Word and element location records
::::::::::
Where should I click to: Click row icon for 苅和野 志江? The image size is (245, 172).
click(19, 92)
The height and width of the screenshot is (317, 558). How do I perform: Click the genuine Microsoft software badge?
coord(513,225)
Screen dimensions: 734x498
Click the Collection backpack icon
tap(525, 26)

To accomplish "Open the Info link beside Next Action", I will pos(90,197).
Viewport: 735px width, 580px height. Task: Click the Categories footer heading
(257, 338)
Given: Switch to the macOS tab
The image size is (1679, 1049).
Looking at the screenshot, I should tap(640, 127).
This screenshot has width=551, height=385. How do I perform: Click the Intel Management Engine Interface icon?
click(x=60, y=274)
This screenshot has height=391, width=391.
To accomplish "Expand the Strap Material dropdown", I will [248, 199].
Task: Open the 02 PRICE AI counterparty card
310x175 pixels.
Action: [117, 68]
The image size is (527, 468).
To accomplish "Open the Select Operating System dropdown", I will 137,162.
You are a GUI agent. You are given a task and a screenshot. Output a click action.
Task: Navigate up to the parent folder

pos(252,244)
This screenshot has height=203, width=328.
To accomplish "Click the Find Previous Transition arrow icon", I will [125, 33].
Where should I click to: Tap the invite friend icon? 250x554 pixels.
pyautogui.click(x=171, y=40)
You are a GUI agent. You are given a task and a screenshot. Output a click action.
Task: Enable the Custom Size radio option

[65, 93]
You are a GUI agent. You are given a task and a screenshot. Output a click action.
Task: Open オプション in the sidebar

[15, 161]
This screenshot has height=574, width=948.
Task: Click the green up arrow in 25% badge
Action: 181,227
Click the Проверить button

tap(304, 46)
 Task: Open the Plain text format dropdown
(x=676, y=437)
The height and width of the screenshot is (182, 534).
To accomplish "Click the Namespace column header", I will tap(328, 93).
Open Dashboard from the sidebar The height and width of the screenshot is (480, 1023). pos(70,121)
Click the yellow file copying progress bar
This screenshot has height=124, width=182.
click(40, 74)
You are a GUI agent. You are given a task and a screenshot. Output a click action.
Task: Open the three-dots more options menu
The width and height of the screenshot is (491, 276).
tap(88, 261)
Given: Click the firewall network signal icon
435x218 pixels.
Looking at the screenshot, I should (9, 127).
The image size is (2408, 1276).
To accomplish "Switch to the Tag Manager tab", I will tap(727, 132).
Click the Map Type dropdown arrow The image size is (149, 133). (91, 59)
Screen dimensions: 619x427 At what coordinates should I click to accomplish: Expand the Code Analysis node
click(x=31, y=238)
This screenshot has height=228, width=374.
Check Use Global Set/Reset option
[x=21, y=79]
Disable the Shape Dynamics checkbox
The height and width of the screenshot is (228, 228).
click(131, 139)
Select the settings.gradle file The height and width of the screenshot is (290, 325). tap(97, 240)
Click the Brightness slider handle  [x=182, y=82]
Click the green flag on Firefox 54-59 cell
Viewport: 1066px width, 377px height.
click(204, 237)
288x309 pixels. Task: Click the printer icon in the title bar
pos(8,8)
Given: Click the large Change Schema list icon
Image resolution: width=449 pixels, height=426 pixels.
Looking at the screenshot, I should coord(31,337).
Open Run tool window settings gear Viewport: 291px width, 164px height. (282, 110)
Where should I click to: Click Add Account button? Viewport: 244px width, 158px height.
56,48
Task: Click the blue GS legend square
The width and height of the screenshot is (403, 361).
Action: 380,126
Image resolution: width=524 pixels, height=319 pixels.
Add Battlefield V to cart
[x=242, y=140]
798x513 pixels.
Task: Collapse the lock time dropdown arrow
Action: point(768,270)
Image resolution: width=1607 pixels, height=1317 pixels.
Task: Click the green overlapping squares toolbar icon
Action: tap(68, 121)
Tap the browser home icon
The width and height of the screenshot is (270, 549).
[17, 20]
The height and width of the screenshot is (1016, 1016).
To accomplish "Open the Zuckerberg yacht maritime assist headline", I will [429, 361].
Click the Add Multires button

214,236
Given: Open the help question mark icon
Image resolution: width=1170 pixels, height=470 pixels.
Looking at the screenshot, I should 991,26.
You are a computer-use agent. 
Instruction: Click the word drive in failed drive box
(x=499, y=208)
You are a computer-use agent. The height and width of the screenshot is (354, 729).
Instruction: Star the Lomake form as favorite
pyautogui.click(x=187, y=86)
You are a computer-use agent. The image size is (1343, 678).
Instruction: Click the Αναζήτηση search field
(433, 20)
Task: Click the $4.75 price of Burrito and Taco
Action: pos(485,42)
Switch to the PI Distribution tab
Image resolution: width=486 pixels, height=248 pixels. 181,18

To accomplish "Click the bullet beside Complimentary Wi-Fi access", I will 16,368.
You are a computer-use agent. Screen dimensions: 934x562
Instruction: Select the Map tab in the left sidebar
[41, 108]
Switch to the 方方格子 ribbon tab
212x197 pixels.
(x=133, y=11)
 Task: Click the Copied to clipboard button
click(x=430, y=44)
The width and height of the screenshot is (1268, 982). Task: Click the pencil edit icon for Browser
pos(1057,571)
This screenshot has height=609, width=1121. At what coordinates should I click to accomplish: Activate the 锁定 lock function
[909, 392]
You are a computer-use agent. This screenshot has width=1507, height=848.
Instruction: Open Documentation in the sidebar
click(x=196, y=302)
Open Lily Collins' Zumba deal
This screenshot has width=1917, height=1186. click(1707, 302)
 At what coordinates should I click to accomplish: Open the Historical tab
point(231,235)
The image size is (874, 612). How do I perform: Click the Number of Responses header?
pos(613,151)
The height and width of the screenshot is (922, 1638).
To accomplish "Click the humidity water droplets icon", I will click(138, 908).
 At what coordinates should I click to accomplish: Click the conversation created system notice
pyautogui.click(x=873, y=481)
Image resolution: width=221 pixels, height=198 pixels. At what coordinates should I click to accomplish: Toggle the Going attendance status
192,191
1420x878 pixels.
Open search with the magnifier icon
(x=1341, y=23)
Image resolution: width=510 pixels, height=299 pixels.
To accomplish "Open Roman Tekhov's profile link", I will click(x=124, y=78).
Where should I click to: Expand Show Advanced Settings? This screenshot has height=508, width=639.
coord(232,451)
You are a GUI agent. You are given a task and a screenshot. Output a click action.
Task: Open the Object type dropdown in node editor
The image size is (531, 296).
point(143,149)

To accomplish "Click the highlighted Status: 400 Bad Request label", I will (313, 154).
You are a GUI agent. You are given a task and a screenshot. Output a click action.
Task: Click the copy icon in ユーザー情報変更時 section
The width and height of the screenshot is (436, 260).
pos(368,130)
::::::::::
**BRIEF:** Convert every line of the rows above into a numbered list, with one line per item and blank lines omitted.

**SOLVED EXERCISE:**
1. Where should I click to: Click row icon for 苅和野 志江? The image size is (245, 172).
2. click(19, 92)
3. The height and width of the screenshot is (317, 558). How do I perform: Click the genuine Microsoft software badge?
4. coord(513,225)
5. Screen dimensions: 734x498
6. Click the Collection backpack icon
7. tap(525, 26)
8. To accomplish "Open the Info link beside Next Action", I will pos(90,197).
9. Viewport: 735px width, 580px height. Task: Click the Categories footer heading
10. (257, 338)
11. Given: Switch to the macOS tab
12. The image size is (1679, 1049).
13. Looking at the screenshot, I should tap(640, 127).
14. This screenshot has width=551, height=385. How do I perform: Click the Intel Management Engine Interface icon?
15. click(x=60, y=274)
16. This screenshot has height=391, width=391.
17. To accomplish "Expand the Strap Material dropdown", I will [248, 199].
18. Task: Open the 02 PRICE AI counterparty card
19. 310x175 pixels.
20. Action: [117, 68]
21. The image size is (527, 468).
22. To accomplish "Open the Select Operating System dropdown", I will 137,162.
23. You are a GUI agent. You are given a task and a screenshot. Output a click action.
24. Task: Navigate up to the parent folder
25. pos(252,244)
26. This screenshot has height=203, width=328.
27. To accomplish "Click the Find Previous Transition arrow icon", I will [125, 33].
28. Where should I click to: Tap the invite friend icon? 250x554 pixels.
29. pyautogui.click(x=171, y=40)
30. You are a GUI agent. You are given a task and a screenshot. Output a click action.
31. Task: Enable the Custom Size radio option
32. [65, 93]
33. You are a GUI agent. You are given a task and a screenshot. Output a click action.
34. Task: Open オプション in the sidebar
35. [15, 161]
36. This screenshot has height=574, width=948.
37. Task: Click the green up arrow in 25% badge
38. Action: 181,227
39. Click the Проверить button
40. tap(304, 46)
41.  Task: Open the Plain text format dropdown
42. (x=676, y=437)
43. The height and width of the screenshot is (182, 534).
44. To accomplish "Click the Namespace column header", I will tap(328, 93).
45. Open Dashboard from the sidebar The height and width of the screenshot is (480, 1023). pos(70,121)
46. Click the yellow file copying progress bar
47. This screenshot has height=124, width=182.
48. click(40, 74)
49. You are a GUI agent. You are given a task and a screenshot. Output a click action.
50. Task: Open the three-dots more options menu
51. The width and height of the screenshot is (491, 276).
52. tap(88, 261)
53. Given: Click the firewall network signal icon
54. 435x218 pixels.
55. Looking at the screenshot, I should (9, 127).
56. The image size is (2408, 1276).
57. To accomplish "Switch to the Tag Manager tab", I will tap(727, 132).
58. Click the Map Type dropdown arrow The image size is (149, 133). (91, 59)
59. Screen dimensions: 619x427 At what coordinates should I click to accomplish: Expand the Code Analysis node
60. click(x=31, y=238)
61. This screenshot has height=228, width=374.
62. Check Use Global Set/Reset option
63. [x=21, y=79]
64. Disable the Shape Dynamics checkbox
65. The height and width of the screenshot is (228, 228).
66. click(131, 139)
67. Select the settings.gradle file The height and width of the screenshot is (290, 325). tap(97, 240)
68. Click the Brightness slider handle  [x=182, y=82]
69. Click the green flag on Firefox 54-59 cell
70. Viewport: 1066px width, 377px height.
71. click(204, 237)
72. 288x309 pixels. Task: Click the printer icon in the title bar
73. pos(8,8)
74. Given: Click the large Change Schema list icon
75. Image resolution: width=449 pixels, height=426 pixels.
76. Looking at the screenshot, I should coord(31,337).
77. Open Run tool window settings gear Viewport: 291px width, 164px height. (282, 110)
78. Where should I click to: Click Add Account button? Viewport: 244px width, 158px height.
79. 56,48
80. Task: Click the blue GS legend square
81. The width and height of the screenshot is (403, 361).
82. Action: 380,126
83. Image resolution: width=524 pixels, height=319 pixels.
84. Add Battlefield V to cart
85. [x=242, y=140]
86. 798x513 pixels.
87. Task: Collapse the lock time dropdown arrow
88. Action: point(768,270)
89. Image resolution: width=1607 pixels, height=1317 pixels.
90. Task: Click the green overlapping squares toolbar icon
91. Action: tap(68, 121)
92. Tap the browser home icon
93. The width and height of the screenshot is (270, 549).
94. [17, 20]
95. The height and width of the screenshot is (1016, 1016).
96. To accomplish "Open the Zuckerberg yacht maritime assist headline", I will [429, 361].
97. Click the Add Multires button
98. 214,236
99. Given: Open the help question mark icon
100. Image resolution: width=1170 pixels, height=470 pixels.
101. Looking at the screenshot, I should 991,26.
102. You are a computer-use agent. 
103. Instruction: Click the word drive in failed drive box
104. (x=499, y=208)
105. You are a computer-use agent. The height and width of the screenshot is (354, 729).
106. Instruction: Star the Lomake form as favorite
107. pyautogui.click(x=187, y=86)
108. You are a computer-use agent. The image size is (1343, 678).
109. Instruction: Click the Αναζήτηση search field
110. (433, 20)
111. Task: Click the $4.75 price of Burrito and Taco
112. Action: pos(485,42)
113. Switch to the PI Distribution tab
114. Image resolution: width=486 pixels, height=248 pixels. 181,18
115. To accomplish "Click the bullet beside Complimentary Wi-Fi access", I will 16,368.
116. You are a computer-use agent. Screen dimensions: 934x562
117. Instruction: Select the Map tab in the left sidebar
118. [41, 108]
119. Switch to the 方方格子 ribbon tab
120. 212x197 pixels.
121. (x=133, y=11)
122.  Task: Click the Copied to clipboard button
123. click(x=430, y=44)
124. The width and height of the screenshot is (1268, 982). Task: Click the pencil edit icon for Browser
125. pos(1057,571)
126. This screenshot has height=609, width=1121. At what coordinates should I click to accomplish: Activate the 锁定 lock function
127. [909, 392]
128. You are a computer-use agent. This screenshot has width=1507, height=848.
129. Instruction: Open Documentation in the sidebar
130. click(x=196, y=302)
131. Open Lily Collins' Zumba deal
132. This screenshot has width=1917, height=1186. click(1707, 302)
133.  At what coordinates should I click to accomplish: Open the Historical tab
134. point(231,235)
135. The image size is (874, 612). How do I perform: Click the Number of Responses header?
136. pos(613,151)
137. The height and width of the screenshot is (922, 1638).
138. To accomplish "Click the humidity water droplets icon", I will click(138, 908).
139.  At what coordinates should I click to accomplish: Click the conversation created system notice
140. pyautogui.click(x=873, y=481)
141. Image resolution: width=221 pixels, height=198 pixels. At what coordinates should I click to accomplish: Toggle the Going attendance status
142. 192,191
143. 1420x878 pixels.
144. Open search with the magnifier icon
145. (x=1341, y=23)
146. Image resolution: width=510 pixels, height=299 pixels.
147. To accomplish "Open Roman Tekhov's profile link", I will click(x=124, y=78).
148. Where should I click to: Expand Show Advanced Settings? This screenshot has height=508, width=639.
149. coord(232,451)
150. You are a GUI agent. You are given a task and a screenshot. Output a click action.
151. Task: Open the Object type dropdown in node editor
152. The image size is (531, 296).
153. point(143,149)
154. To accomplish "Click the highlighted Status: 400 Bad Request label", I will (313, 154).
155. You are a GUI agent. You are given a task and a screenshot. Output a click action.
156. Task: Click the copy icon in ユーザー情報変更時 section
157. The width and height of the screenshot is (436, 260).
158. pos(368,130)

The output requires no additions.